■ Directive
In the rows below, find every line containing the word "what" and copy each line in full. Case counts.

(Item coordinate data)
========

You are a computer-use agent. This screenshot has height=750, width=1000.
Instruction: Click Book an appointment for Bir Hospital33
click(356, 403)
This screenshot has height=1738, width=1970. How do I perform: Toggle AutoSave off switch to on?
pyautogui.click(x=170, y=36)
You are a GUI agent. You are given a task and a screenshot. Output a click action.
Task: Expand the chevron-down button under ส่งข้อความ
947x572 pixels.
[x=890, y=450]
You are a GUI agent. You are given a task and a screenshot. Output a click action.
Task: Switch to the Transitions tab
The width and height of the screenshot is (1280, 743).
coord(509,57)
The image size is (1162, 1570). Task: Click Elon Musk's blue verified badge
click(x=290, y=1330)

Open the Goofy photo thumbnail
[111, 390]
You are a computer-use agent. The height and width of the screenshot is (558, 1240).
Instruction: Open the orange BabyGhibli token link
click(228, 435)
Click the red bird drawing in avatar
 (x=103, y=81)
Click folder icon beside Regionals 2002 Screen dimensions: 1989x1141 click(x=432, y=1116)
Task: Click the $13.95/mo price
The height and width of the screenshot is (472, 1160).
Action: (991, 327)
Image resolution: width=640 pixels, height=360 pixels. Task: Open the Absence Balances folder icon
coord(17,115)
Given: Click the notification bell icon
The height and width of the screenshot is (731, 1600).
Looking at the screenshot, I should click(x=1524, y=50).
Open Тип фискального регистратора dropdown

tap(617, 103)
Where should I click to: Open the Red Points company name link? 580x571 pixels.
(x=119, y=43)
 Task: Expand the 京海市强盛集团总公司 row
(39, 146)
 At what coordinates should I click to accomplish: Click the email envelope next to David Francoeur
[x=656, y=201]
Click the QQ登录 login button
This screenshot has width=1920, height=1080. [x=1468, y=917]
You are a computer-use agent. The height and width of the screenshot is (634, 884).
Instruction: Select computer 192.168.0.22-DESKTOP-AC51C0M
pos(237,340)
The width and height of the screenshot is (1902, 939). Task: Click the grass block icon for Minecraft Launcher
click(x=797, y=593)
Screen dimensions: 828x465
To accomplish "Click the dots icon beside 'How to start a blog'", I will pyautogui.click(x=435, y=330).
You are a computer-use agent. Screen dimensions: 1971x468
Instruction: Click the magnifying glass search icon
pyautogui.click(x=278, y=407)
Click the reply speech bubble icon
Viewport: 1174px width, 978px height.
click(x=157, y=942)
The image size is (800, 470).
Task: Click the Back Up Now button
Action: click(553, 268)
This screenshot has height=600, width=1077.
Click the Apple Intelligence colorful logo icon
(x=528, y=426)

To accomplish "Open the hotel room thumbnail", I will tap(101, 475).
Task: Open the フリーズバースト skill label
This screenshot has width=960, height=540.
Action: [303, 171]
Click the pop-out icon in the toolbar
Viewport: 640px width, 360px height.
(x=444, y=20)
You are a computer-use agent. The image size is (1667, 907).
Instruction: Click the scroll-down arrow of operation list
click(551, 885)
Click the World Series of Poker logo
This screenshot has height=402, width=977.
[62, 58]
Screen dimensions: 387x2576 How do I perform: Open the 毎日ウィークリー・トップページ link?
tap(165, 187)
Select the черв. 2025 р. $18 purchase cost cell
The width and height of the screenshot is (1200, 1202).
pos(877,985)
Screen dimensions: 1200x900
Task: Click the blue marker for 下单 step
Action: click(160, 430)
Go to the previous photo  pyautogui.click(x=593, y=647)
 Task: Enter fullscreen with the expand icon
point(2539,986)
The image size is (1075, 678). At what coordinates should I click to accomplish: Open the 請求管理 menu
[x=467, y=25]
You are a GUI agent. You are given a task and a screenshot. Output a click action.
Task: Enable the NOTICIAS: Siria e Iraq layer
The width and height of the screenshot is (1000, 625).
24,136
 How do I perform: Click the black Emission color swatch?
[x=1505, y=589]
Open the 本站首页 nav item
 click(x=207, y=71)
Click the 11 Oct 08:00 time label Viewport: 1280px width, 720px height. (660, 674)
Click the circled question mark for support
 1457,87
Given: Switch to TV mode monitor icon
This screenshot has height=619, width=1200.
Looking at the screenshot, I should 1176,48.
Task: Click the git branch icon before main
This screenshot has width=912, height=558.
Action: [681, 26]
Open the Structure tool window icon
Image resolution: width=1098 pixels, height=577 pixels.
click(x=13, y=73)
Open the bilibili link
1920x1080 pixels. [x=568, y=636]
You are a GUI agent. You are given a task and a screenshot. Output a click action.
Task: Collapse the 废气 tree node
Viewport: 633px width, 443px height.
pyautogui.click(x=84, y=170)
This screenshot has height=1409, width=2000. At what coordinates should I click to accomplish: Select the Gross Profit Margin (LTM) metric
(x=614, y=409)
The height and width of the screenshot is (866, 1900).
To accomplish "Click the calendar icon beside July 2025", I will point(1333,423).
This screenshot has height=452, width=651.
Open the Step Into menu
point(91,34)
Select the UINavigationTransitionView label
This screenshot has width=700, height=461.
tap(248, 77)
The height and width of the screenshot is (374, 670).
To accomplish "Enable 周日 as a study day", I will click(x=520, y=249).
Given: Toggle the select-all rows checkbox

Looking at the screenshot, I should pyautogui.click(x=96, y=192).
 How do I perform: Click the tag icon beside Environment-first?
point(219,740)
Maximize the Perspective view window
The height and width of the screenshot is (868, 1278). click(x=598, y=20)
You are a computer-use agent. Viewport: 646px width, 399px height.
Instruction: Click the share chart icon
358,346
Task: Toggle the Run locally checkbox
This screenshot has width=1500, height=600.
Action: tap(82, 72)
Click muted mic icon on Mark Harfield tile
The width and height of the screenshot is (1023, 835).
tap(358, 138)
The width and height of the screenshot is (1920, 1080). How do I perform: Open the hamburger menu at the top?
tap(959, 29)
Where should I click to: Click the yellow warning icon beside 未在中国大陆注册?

========

■ Correct response
 At what coordinates should I click to accomplish: Click the email envelope next to David Francoeur
The image size is (1075, 678). At what coordinates should I click to accomplish: Open the 請求管理 menu
This screenshot has height=1409, width=2000. At what coordinates should I click to accomplish: Select the Gross Profit Margin (LTM) metric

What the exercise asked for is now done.